Compared to conventional motor and bar oil, hydraulic oil has a similar viscosity and flash point. 

However, if your chain lubricant runs out, you can temporarily lubricate the chain with hydraulic fluid or hydrate the chainsaw’s guide and bar, but none of these options is ideal. 

How to use

Due to its low viscosity, hydraulic fluid can be a pain to work with. I recommend diluting it with other oils to make it easier to work with. 

Choose a hydraulic oil that is less harmful to the environment, and avoid recycling hydraulic fluids because they are more likely to include impurities.


  • Features a flash point and viscosity that are on par with conventional chain oil.
  • Provides a quick fix for lubricating issues, especially in dire situations.
  • Achieves its full potential even when temperatures are low, guaranteeing consistent operation.


  • Because it dries so quickly, it needs to be reapplied more often.
  • It is not as eco-friendly as other chain oil alternatives.
  • Due to the possible risks involved, thorough observance of safety procedures, including the use of protective clothing and equipment, is required.
  1. Power Steering And Gear Fluid

Transmission and power steering fluids are viable alternatives to oil for lubricating chains. Gear oil may protect the chains from jamming, much like regular chain lube, yet it weighs very little. 


  • When your chains don’t have enough oil, it can frequently decrease friction. 
  • It has a high viscosity 


  • There is a bad scent. 
  1. Transmission and Power Steering Fluids

Chainsaw oil is frequently replaced with transmission fluid, or ATF because it is less greasy and has a runnier consistency than typical lubricants with a thick viscosity. 


  • Provide backup solutions that are less gummy in the case that traditional chainsaw oil is not available.


  • They have a thinner consistency than chainsaw oil, which may not provide the best lubrication.
  • Continuous use is not advised because they weren’t designed for chainsaw operations.
  1. Coconut and Olive Oil

Coconut oil is a non-toxic alternative recommended even in hotter seasons like summer. It’s a long-lasting alternative to dangerous chainsaw bar oil.

Olive oil is another option for bar oil, but you probably wouldn’t think to use it. Because of its thick consistency, it works well as a chainsaw oil. 

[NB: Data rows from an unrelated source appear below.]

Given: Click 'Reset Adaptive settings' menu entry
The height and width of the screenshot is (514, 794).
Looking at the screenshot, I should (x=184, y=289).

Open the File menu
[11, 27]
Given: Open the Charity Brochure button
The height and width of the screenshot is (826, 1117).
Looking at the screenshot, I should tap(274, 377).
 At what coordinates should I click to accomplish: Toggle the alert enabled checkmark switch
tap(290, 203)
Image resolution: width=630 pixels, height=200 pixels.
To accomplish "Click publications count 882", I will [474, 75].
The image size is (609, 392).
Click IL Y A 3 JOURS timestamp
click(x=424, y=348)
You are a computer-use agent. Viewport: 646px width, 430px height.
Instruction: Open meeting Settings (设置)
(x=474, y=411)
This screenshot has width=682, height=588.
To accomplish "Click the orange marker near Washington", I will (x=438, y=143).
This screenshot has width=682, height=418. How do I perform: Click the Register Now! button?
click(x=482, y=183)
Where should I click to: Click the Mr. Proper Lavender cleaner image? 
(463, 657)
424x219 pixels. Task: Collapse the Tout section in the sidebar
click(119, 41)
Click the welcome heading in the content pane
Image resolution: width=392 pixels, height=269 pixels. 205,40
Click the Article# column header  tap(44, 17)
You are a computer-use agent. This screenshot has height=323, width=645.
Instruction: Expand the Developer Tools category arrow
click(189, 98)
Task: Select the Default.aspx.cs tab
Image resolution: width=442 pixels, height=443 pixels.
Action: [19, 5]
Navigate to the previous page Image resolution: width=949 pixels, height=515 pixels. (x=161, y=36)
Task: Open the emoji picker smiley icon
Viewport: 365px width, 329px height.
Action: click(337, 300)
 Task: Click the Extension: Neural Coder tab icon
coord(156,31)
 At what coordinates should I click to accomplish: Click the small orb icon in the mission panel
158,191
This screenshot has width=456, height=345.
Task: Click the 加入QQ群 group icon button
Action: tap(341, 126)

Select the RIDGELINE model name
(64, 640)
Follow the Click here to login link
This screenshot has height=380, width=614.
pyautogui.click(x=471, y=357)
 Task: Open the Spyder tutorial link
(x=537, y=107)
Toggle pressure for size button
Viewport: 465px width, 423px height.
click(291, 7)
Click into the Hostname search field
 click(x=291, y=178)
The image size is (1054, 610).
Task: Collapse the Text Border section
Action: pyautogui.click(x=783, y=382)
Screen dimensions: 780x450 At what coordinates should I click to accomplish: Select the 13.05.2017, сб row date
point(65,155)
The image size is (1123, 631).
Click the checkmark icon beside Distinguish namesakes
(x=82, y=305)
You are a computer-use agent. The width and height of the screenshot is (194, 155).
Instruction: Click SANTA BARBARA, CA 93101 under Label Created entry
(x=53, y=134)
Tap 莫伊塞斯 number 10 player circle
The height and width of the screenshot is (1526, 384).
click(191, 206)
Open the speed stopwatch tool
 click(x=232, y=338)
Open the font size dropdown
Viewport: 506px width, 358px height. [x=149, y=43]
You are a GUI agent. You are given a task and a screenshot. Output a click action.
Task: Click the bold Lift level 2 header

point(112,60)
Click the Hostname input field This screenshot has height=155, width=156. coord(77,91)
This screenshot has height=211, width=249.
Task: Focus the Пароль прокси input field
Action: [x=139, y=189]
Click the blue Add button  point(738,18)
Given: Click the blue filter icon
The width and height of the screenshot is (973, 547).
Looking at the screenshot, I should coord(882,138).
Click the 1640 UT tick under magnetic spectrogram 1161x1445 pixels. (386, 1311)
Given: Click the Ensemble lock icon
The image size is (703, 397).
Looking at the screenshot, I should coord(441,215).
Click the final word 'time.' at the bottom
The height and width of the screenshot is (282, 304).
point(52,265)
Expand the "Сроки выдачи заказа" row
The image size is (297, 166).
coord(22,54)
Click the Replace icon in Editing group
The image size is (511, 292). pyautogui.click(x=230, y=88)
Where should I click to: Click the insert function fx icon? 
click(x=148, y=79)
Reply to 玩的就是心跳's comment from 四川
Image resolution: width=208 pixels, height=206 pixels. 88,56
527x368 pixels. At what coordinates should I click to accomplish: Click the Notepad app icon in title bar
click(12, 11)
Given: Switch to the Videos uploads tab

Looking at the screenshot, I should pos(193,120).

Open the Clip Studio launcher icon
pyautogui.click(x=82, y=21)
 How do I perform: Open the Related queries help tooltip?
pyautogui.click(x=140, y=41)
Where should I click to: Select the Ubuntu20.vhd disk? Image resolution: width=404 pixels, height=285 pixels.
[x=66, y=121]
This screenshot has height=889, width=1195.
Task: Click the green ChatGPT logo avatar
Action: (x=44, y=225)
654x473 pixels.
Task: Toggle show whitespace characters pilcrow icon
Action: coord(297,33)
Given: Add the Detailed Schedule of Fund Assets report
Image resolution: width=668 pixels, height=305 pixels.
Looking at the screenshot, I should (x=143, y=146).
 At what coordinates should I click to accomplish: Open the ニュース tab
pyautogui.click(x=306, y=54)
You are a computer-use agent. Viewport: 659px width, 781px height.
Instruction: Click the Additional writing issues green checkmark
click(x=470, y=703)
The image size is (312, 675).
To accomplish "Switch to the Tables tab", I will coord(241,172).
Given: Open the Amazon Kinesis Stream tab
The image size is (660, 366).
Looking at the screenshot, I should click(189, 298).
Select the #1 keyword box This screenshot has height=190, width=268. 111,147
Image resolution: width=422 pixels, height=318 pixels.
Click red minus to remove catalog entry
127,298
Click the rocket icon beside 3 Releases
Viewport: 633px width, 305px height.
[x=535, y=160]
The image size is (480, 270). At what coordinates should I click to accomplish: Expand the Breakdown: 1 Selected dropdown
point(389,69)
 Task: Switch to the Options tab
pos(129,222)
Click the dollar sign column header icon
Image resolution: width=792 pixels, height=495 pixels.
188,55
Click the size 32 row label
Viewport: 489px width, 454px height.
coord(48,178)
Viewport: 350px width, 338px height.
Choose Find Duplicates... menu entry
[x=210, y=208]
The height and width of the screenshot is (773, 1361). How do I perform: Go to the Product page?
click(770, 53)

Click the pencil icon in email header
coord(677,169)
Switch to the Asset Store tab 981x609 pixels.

  • Can be helpful in times of crisis since they provide quick access to lubricant.
  • Stand out as options that are less dangerous to work with because they are non-toxic and easy to utilize.
  • They are adaptable in a variety of settings but shine in hotter climates.


  • Variations in viscosity may need more frequent refills, disrupting otherwise continuous operations.
  • Limitations in jobs that require more lubrication, such as those deemed “heavy duty,” are possible.

Final Verdict 

If you need chainsaw oil but do not have any on hand, it is not advised that you use any other kind of oil in its place. Several variables must be considered when deciding on a replacement chainsaw oil. The risks of ignition, flammability, durability, shelf life, warranty issues, and ecological effects are only a few. 

However, those above are only viable alternatives to a chainsaw in an emergency. Though they might get the job done temporarily, these substitutes might not be as effective as your regular lubricant.